Durante la cerimonia di ieri, 27 ottobre, alcune immagini della lunga carriera di Lina Wertmüller sono state proiettate davanti a quegli americani che mai le hanno fatto mancare affetto e stima, e che sempre hanno voluto bene a lei e ai suoi film ormai classici, sempre riconoscibili nello stile, nel sapore, nella vistosa energia: Mimì metallurgico ferito nell’onore, del 1972 – ancora un film sulle povertà del nostro Sud – oppure Travolti da un insolito destino nell’azzurro mare d’agosto, del 1974, ma anche il suo esordio nel 1963: I Basilischi, dopo le fondamentali esperienze come assistente alla regia di Federico Fellini.

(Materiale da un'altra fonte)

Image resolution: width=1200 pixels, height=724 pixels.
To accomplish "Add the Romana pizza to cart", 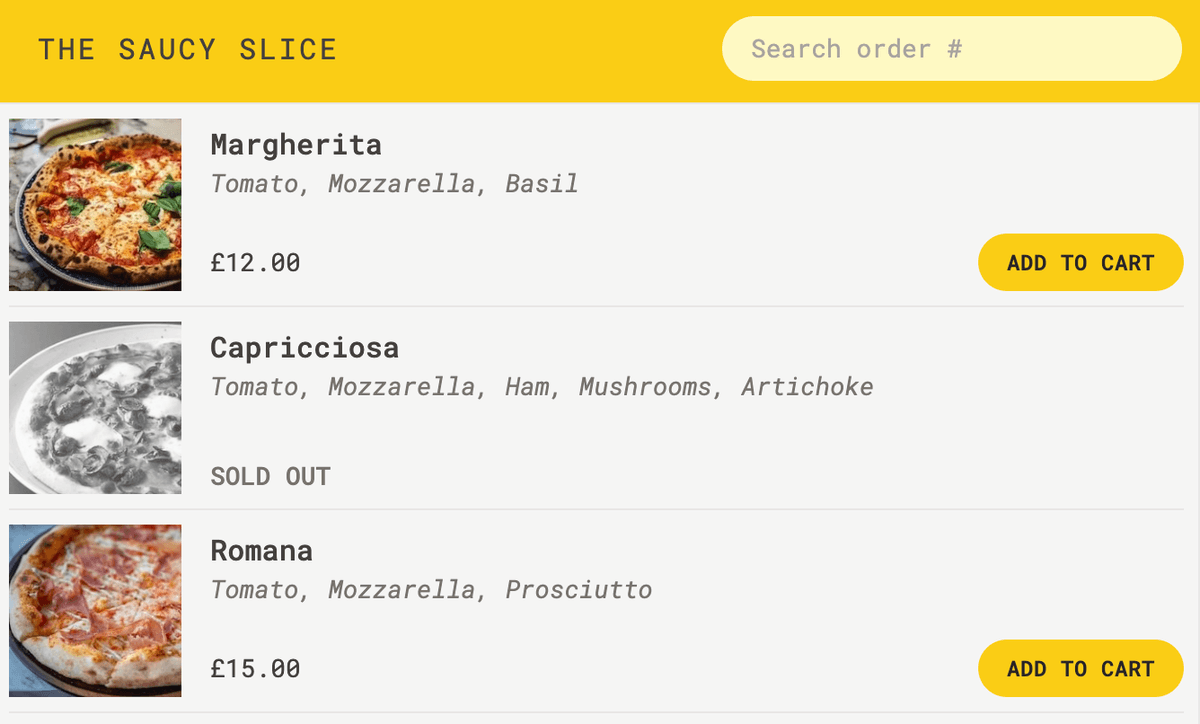I will 1080,669.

Un cinema sulla nostra Italia, quello di Lina Wertmüller, sulle sue piaghe, le sue ferite, i suoi crocevia e le sue contraddizioni: diversi capitoli di un cinema sempre divertente, ma anche politico, leggero e impegnato al tempo stesso. Un cinema inimitabile e unico, ed ecco che calza a pennello la motivazione per il premio ricevuto ieri: «per essersi distinta in modo straordinario lungo la sua carriera». Congratulazioni, dunque, auguri e complimenti sinceri, cara Lina Wertmüller.